### WHAT THE TASK REQUIRES
Run through the records and, wherever a line holds the word "height", return that line.

#### EXTRACTED MATERIAL ####

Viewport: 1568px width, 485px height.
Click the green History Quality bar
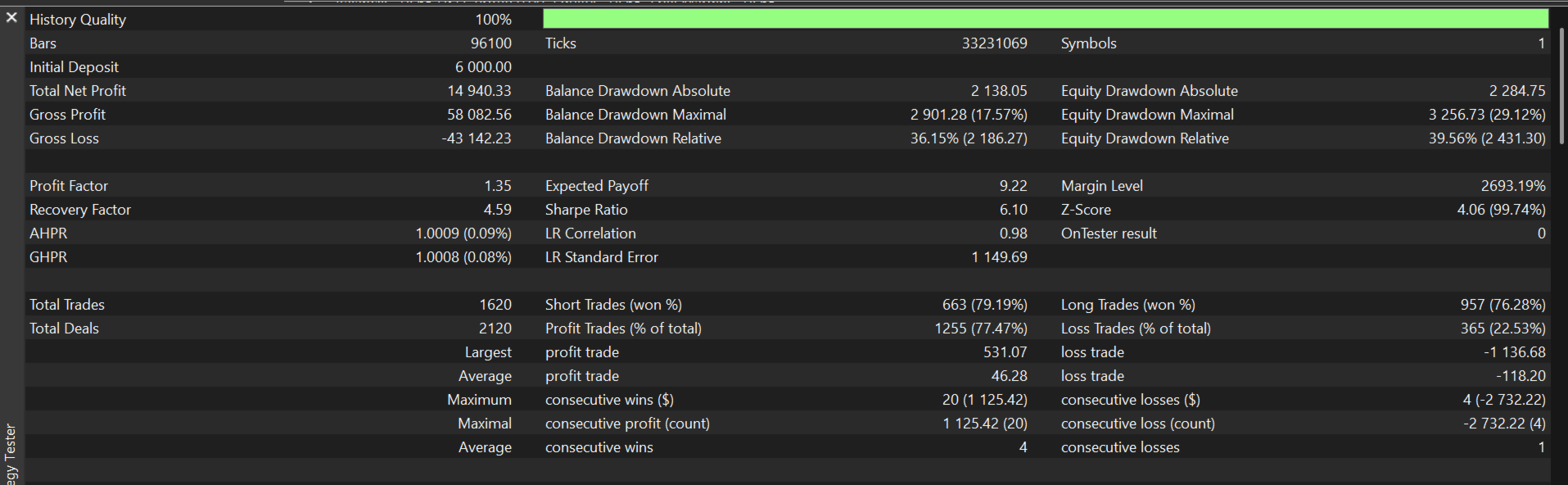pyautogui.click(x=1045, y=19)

####
#### EXTRACTED MATERIAL ####

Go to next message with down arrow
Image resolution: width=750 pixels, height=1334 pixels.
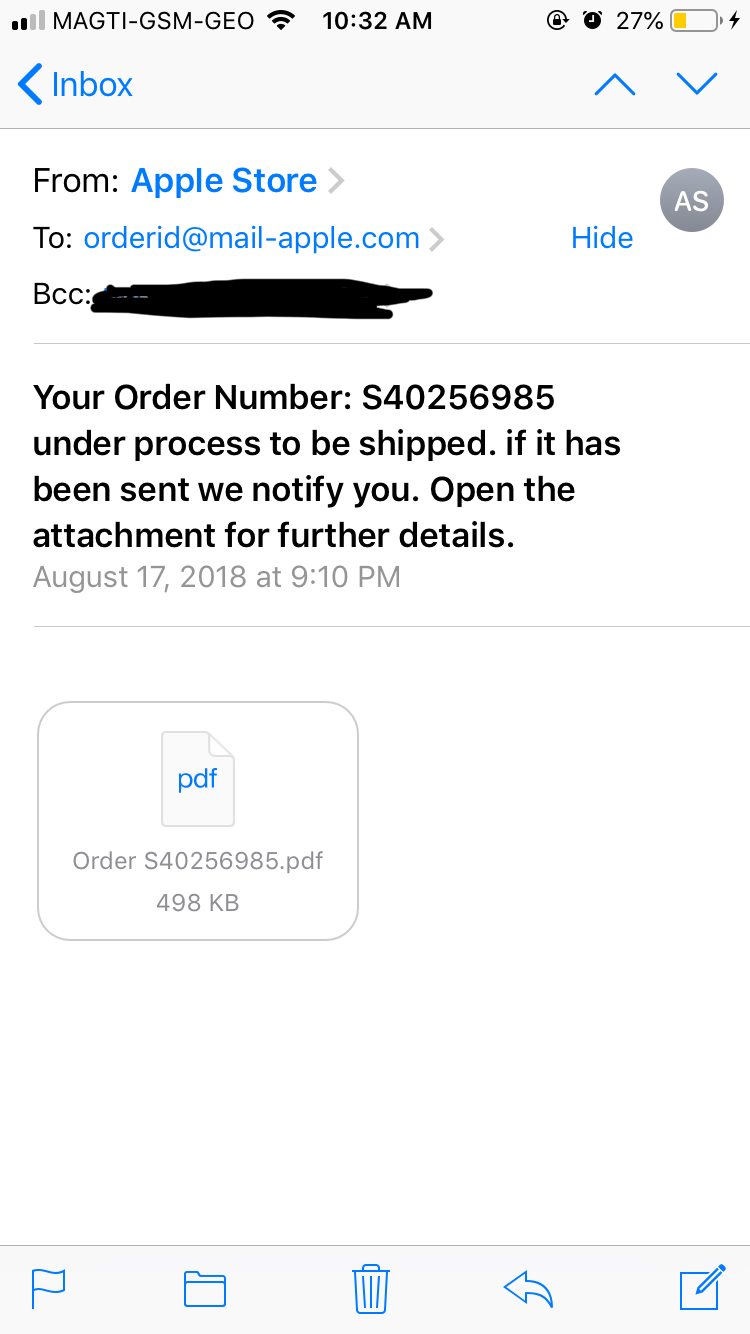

####

### EXERCISE RESULT
Viewport: 1568px width, 485px height.
Image resolution: width=750 pixels, height=1334 pixels.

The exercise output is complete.